Pas d’autres réponses que le battant de chêne qui se referme sur le néant. La politesse de la femme en bleu qui m’a parlé, n’a d’autre but que de s’assurer de ma petite santé ? Sans doute que oui, mais elle me rattache à la vie. Non… à une certaine forme de vie, celle d’ici ! Si j’avais été encore couchée, elle aurait crié plus violemment son « bonjour ». Si je n’avais pas répondu, elle serait entrée, chez moi, et du bout de la clé sur l’entourage métallique du lit… pan-pan, jusqu’à ce que je bouge un membre.
Nos seuls rapports avec les vivants se font donc par ces porte-clés à la voix matinale pincharde qui nous ouvrent et enferment au gré de certains mouvements programmés ou occasionnels. Les raisons qui m’ont amenée ici sont toutes personnelles et le chemin est différent pour chacune d’entre nous. Du reste, je ne sais pas exactement le nombre de ces recluses qui, comme moi, attendent.
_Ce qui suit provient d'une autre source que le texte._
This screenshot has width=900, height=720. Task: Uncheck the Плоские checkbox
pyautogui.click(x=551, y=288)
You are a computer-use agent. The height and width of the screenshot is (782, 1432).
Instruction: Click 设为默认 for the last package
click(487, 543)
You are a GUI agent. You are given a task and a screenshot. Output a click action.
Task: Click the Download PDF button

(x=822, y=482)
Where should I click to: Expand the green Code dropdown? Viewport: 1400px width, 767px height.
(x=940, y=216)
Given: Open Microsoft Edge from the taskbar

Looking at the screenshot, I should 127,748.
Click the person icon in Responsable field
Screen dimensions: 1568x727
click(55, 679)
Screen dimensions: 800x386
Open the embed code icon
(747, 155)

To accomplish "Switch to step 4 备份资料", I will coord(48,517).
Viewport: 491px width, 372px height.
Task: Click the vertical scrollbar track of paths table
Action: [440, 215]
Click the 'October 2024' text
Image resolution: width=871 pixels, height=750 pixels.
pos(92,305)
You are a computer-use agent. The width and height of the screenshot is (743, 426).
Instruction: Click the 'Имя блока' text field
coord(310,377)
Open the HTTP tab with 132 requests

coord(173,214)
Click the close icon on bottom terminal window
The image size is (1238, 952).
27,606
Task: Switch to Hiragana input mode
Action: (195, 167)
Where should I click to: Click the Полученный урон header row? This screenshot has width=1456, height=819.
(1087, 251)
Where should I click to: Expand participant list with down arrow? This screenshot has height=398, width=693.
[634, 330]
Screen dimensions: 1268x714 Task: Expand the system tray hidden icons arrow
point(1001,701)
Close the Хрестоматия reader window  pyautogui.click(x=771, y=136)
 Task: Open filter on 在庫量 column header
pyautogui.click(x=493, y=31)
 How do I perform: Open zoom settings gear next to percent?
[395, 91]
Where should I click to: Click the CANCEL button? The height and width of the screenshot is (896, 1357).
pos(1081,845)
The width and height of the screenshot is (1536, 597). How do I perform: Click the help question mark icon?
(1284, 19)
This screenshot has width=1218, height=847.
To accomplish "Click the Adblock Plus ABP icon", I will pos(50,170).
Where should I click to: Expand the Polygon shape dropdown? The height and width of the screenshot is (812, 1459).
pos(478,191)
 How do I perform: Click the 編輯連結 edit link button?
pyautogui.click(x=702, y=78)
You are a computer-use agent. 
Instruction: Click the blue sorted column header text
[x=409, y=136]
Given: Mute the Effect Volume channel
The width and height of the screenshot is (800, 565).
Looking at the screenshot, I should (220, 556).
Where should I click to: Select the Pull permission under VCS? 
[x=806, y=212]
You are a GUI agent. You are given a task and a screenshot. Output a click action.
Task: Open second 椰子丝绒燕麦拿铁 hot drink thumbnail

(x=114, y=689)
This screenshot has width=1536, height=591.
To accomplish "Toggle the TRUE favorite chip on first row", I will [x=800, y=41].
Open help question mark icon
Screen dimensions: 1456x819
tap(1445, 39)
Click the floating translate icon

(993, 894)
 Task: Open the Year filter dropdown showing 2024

Parce que le mot clé de cet univers c’est : attendre, et toujours attendre. Le temps ne coule pas comme ailleurs.
Il semble même figé pour l’éternité, se diluant dans des sons que peu de gens entendront un jour. Tout est vital, mais plus rien n’est important dans ce monde d’enterrées vivantes. Jusqu’à nos nom et prénom qui se trouvent remplacés par des chiffres. Un numéro et une lettre accolés, nous sommes dépersonnalisées, transparentes, invisibles. Oubliées, ou plutôt les gens dehors veulent oublier jusqu’à notre présence, faire comme si nous n’existions pas, plus. Il suffit de fermer les yeux pour ne plus penser ? Pas si sûr que ça marche !
En tous cas pour ce qui me concerne, pas moyen de couper à ces moments douloureux qui renaissent toujours des cendres des précédents. Les images d’une plage, de la mer ou d’un océan, les sourires d’un enfant, tout reste lointain et vague. Je ne veux pas crier ma haine et mon dédain pour ce que je vis. Non ! Des hommes, très instruits, très forts ont décidé pour moi. Ils se sont basés sur des faits justes ou pas, mais en conscience. Et je n’ai pas eu, dans ce grand cirque, mon mot à dire.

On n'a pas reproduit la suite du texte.